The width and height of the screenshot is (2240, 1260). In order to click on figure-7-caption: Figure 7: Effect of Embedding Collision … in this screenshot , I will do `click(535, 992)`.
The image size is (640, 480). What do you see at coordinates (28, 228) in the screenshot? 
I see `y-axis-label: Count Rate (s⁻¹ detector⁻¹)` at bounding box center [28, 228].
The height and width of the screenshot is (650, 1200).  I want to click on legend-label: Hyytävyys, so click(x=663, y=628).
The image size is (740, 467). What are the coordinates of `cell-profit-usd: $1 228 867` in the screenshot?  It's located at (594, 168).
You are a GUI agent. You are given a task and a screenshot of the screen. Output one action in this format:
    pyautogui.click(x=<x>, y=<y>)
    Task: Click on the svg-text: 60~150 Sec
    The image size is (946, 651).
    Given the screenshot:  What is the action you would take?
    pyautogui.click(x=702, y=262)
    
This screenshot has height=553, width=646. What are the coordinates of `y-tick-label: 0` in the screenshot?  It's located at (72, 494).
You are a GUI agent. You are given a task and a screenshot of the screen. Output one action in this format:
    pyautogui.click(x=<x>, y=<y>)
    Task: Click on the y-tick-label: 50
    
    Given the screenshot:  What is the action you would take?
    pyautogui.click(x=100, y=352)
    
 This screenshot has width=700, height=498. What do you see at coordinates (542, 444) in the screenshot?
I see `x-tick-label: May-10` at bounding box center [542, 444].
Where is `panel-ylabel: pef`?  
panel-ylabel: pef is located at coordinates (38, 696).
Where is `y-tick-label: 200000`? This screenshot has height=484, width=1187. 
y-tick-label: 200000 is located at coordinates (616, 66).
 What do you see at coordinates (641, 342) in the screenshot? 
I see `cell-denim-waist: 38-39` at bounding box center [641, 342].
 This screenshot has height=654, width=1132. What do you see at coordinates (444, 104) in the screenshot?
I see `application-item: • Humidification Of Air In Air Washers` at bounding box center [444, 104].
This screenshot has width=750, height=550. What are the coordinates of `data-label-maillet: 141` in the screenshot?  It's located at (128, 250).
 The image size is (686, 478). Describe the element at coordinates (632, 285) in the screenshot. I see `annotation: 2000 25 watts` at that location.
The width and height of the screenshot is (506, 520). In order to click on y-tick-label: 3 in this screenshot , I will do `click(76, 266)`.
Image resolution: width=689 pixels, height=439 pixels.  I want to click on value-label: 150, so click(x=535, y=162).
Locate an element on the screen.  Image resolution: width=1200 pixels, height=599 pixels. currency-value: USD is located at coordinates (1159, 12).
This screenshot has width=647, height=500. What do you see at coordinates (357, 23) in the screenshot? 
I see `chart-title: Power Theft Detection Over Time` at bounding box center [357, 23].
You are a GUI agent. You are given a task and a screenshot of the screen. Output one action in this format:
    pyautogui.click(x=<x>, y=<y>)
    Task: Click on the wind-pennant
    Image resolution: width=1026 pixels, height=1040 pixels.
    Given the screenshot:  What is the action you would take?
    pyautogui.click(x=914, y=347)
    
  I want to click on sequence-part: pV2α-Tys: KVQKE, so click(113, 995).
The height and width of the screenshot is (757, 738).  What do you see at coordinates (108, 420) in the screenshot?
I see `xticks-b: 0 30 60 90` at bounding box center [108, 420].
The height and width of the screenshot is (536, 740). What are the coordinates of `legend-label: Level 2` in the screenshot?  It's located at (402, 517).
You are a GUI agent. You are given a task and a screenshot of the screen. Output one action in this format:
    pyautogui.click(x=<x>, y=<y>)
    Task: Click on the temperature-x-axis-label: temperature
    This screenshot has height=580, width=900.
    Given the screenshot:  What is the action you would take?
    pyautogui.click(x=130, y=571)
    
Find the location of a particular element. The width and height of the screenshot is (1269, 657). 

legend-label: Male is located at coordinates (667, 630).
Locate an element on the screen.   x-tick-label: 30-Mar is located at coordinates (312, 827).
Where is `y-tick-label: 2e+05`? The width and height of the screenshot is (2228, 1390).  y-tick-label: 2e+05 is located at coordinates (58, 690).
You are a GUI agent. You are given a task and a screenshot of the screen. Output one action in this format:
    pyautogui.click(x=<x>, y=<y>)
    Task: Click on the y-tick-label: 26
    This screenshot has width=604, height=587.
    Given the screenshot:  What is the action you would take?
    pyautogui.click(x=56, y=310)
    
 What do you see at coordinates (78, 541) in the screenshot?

Requirement:
Please rewrite the rows from the first line through the line containing "The height and width of the screenshot is (650, 1200).", both included, replacing "screenshot" with "screen capture" and changing nothing else. Give only those lines.

Result below:
The width and height of the screen capture is (2240, 1260). In order to click on figure-7-caption: Figure 7: Effect of Embedding Collision … in this screen capture , I will do `click(535, 992)`.
The image size is (640, 480). What do you see at coordinates (28, 228) in the screen capture? 
I see `y-axis-label: Count Rate (s⁻¹ detector⁻¹)` at bounding box center [28, 228].
The height and width of the screen capture is (650, 1200).  I want to click on legend-label: Hyytävyys, so click(x=663, y=628).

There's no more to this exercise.